In men, testosterone levels gradually decline from levels seen in young adulthood. Sperm production decreases. The ability to achieve erection, orgasm, and ejaculation remain but may take longer than in earlier years. These decreases in function have a more gradual onset than do the hormonal changes that occur in women.

Both men and women lose pubic hair. Impotence in men and a lack of sexual response in women are not natural results of aging. The desire for companionship, tenderness, and love remain as basic human needs.

Endocrine disorders can occur at any age, but are often more common in older people. Endocrine disorders are related to:

•    Unregulated release of hormones

•    Inappropriate response to hormonal signals

•    Damage to an endocrine gland; absence of a gland

•    Hypofunction or hyperfunction of a gland

•    Dysfunction of the hypothalamus (which controls secretion and release of many hormones)

•    Malignancy

NCLEX Alert It will be important to understand the relationship of the endocrine system to a client’s status and treatment of specific diseases (especially diabetes mellitus), neoplasms, and injuries. The NCLEX may require knowledge of the infant, youth, adult, or older adult, all of whom may have specific, different needs.


•    Endocrine glands secrete hormones directly into the bloodstream; exocrine glands secrete hormones into ducts.

•    Hormones are chemicals that regulate, integrate, and coordinate body systems and functions.

•    Many hormones are secreted in the hypothalamus; they, in turn, control the release of hormones by the pituitary gland.

•    The many hormones released by the anterior, middle, and posterior pituitary have widespread effects on the body.

•    The thyroid is responsible for controlling the body’s rate of metabolism; it affects calcium storage.

•    The parathyroids regulate the amount of calcium and phosphorus in the blood; they activate vitamin D.

•    The adrenal medulla secretes hormones that mimic the action of the sympathetic nervous system. Adrenal hormones are active in emergencies or in stressful situations.

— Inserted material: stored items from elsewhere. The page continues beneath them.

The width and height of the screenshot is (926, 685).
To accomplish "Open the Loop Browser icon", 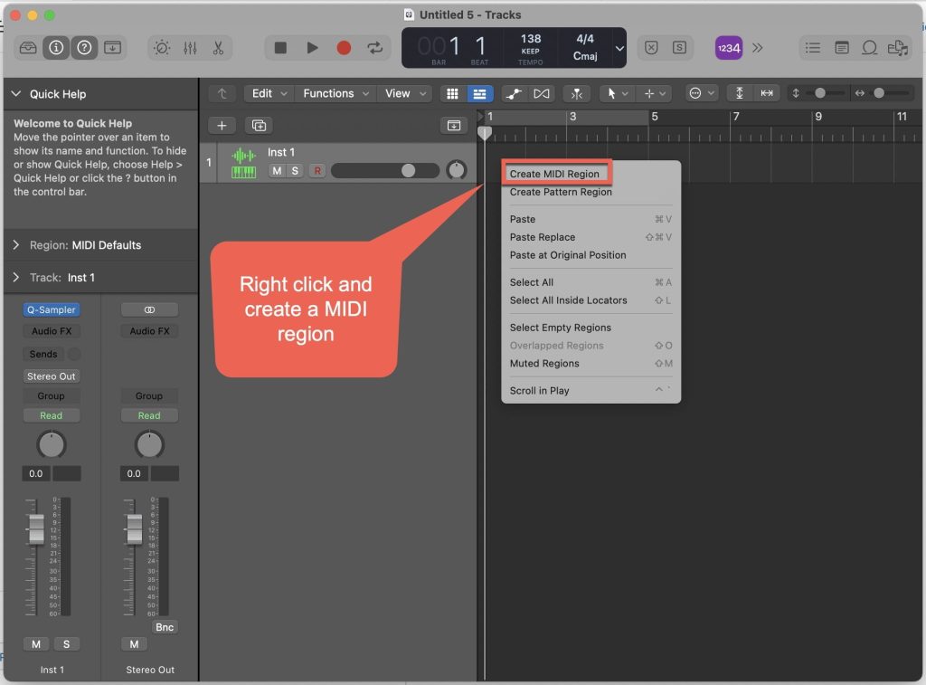I will pos(870,48).
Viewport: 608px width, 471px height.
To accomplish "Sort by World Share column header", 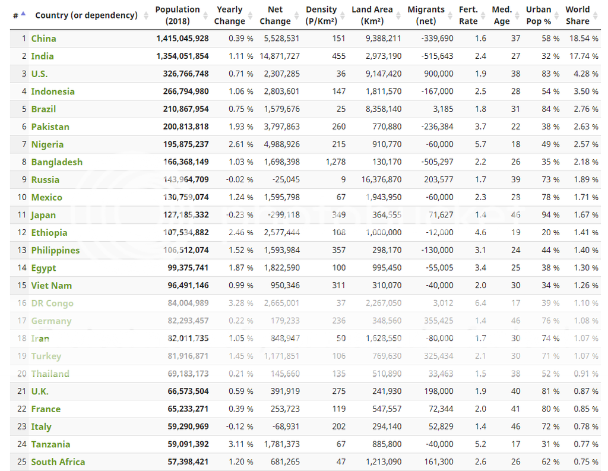I will [x=577, y=15].
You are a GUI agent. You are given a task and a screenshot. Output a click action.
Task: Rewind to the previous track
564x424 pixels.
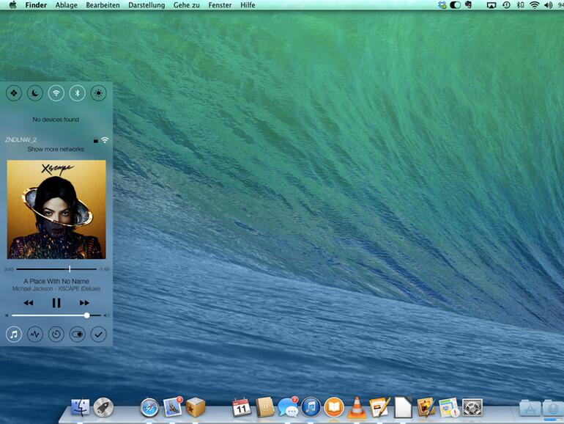(28, 302)
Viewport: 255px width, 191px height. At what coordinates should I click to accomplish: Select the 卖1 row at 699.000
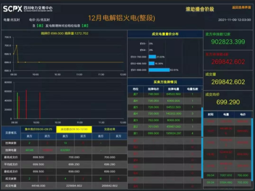165,133
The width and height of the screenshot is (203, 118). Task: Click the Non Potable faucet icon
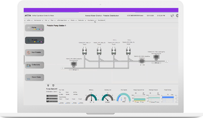coord(29,53)
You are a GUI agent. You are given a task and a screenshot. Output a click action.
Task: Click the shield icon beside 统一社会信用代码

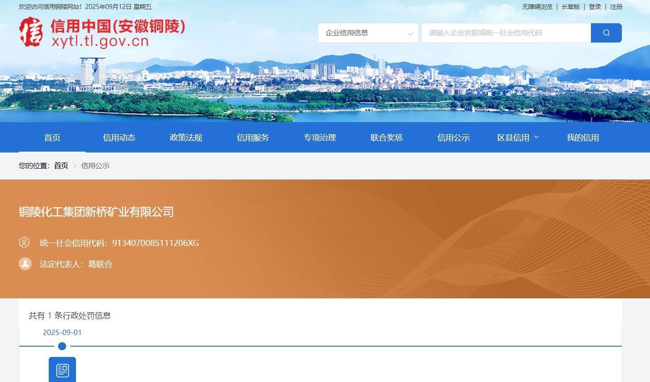[x=25, y=242]
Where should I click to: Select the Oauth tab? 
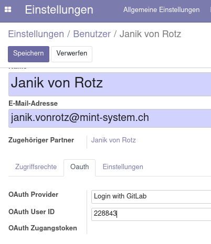click(80, 168)
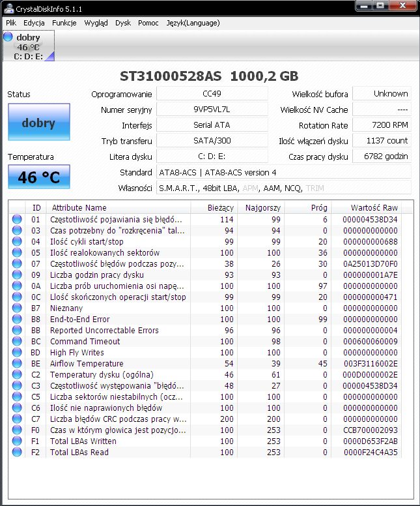Click the blue 'dobry' health status button

[x=39, y=122]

•    The adrenal cortex makes three types of steroid compounds from cholesterol: mineralocorticoids, glucocorticoids, and sex hormones. (These sex hormones supplement those secreted by the gonads, the glands of reproduction.)

•    As an endocrine gland, the pancreas secretes insulin, which facilitates the lowering of blood sugar, and glucagon, which facilitates the raising of blood sugar. These substances also influence fat and protein metabolism.

•    The thymus secretes hormones that play a role in cellular immunity.

•    Melatonin, the hormone secreted by the pineal gland, helps regulate the sleep-wake cycle.

•    Prostaglandins are hormone-like substances. Their effects are localized to the area in which they are produced. They influence blood pressure, respiration, digestion, and reproduction.

•    The endocrine system has close interrelationships with other body systems.

•    Negative and positive feedback mechanisms influence hormonal blood levels.

•    Hormones are specific to target tissues and often act in a “lock-and-key” fashion.

•    Other structures in the body, such as the heart, liver, kidneys, and digestive system, also produce specific hormones.

•    During pregnancy, the placenta and uterus secrete hormones.

•    Reduced hormonal production occurs as a part of the normal aging process.